§ **What you should do**:
Reproduce the data below without alteration, from its first line through the line containing "point(1095,169)". Include both of those lines.

§ **Task inputs**:

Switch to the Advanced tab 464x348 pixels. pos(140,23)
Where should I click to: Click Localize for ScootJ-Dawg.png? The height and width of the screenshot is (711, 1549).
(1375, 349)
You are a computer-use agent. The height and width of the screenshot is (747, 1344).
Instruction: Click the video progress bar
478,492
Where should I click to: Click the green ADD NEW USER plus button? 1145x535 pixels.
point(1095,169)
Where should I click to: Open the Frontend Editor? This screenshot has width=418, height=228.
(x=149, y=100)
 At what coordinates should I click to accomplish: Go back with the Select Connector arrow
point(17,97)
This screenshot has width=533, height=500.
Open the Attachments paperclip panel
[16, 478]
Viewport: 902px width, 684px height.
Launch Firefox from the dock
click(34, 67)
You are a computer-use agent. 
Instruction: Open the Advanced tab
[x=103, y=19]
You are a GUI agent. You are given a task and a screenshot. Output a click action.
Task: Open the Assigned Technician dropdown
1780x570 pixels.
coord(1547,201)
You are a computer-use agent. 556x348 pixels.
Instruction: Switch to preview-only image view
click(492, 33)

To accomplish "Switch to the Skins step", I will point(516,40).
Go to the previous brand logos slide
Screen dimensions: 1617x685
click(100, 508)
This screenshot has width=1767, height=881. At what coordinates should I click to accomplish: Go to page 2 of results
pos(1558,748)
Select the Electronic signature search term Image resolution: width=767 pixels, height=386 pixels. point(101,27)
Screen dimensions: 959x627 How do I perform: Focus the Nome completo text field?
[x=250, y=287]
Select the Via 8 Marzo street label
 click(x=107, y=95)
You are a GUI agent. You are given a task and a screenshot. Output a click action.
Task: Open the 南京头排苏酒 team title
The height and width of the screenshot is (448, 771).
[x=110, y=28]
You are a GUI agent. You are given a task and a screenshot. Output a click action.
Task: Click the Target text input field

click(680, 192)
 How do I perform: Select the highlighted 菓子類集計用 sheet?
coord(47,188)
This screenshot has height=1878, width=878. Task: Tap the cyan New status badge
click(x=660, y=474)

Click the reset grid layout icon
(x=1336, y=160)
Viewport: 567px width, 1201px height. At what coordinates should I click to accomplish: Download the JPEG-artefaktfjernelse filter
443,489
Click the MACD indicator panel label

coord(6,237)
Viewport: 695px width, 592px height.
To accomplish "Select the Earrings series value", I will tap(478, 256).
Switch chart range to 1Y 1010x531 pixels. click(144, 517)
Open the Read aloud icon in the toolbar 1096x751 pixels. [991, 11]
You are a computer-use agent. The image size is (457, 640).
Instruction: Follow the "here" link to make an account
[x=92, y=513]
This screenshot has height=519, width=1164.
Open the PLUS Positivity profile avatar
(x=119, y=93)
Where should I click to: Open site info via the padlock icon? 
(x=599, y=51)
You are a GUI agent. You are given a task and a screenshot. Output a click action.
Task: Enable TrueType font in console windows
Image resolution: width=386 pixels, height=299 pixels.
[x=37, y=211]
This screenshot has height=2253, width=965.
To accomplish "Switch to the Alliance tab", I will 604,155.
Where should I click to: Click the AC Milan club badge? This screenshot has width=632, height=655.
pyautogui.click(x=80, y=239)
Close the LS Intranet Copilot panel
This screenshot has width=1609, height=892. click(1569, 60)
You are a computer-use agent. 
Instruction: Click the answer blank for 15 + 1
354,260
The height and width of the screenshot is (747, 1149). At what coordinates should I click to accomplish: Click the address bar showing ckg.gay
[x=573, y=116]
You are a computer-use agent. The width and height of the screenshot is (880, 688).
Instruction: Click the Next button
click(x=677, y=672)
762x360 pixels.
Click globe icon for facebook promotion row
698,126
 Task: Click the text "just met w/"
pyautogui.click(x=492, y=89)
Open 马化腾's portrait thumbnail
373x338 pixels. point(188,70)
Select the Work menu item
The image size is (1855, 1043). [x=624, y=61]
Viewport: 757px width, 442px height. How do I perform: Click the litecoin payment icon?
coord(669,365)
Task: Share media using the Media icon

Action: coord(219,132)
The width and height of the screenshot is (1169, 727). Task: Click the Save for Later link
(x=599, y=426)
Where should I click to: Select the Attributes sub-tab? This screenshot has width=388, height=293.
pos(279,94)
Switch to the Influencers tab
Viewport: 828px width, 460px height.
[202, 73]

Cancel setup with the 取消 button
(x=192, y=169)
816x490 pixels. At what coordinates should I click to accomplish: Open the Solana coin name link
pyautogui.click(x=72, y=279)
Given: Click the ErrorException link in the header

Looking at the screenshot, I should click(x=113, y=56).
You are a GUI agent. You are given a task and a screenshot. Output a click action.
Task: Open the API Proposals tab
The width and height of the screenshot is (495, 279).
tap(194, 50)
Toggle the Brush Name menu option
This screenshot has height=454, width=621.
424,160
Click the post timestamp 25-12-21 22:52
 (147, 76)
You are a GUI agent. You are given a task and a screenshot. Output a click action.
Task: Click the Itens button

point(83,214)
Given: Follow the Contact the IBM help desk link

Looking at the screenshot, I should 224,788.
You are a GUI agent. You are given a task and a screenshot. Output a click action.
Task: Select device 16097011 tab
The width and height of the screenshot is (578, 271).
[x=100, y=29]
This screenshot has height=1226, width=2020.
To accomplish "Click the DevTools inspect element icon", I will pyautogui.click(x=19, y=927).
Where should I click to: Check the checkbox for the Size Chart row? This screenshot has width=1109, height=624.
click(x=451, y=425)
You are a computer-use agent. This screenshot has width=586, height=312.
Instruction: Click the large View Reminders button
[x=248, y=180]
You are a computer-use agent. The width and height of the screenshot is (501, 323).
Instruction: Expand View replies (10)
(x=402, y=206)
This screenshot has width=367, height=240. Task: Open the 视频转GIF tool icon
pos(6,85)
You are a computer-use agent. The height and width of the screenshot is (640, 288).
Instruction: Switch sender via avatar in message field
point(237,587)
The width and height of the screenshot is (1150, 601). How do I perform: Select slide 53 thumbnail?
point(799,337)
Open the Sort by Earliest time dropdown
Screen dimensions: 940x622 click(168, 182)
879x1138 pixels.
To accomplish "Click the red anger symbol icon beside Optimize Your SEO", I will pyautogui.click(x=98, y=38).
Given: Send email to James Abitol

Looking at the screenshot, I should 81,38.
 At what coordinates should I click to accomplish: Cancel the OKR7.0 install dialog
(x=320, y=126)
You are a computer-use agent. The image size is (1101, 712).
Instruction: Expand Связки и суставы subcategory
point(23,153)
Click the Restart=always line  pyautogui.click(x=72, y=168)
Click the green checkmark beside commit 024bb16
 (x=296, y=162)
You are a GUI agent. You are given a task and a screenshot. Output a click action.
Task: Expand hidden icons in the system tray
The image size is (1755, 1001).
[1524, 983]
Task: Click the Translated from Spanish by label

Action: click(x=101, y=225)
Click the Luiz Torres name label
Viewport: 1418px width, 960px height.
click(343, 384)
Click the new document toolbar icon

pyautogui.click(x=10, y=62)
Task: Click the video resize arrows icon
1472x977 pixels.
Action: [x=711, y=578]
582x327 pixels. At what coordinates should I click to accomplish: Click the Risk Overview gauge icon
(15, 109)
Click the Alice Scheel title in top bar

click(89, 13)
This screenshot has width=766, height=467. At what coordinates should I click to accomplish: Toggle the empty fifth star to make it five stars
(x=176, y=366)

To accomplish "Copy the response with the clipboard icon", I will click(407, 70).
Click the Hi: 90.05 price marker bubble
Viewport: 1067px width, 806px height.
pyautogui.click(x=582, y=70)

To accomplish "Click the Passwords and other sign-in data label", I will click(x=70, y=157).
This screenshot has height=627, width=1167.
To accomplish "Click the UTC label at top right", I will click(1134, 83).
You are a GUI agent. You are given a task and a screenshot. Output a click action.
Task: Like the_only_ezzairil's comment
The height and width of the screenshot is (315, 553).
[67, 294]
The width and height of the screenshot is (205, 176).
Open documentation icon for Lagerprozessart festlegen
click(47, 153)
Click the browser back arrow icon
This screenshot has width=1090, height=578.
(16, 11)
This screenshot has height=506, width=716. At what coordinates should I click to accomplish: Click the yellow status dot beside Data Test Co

§ **Solution to this exercise**:
Switch to the Advanced tab 464x348 pixels. pos(140,23)
Where should I click to: Click Localize for ScootJ-Dawg.png? The height and width of the screenshot is (711, 1549).
(1375, 349)
You are a computer-use agent. The height and width of the screenshot is (747, 1344).
Instruction: Click the video progress bar
478,492
Where should I click to: Click the green ADD NEW USER plus button? 1145x535 pixels.
point(1095,169)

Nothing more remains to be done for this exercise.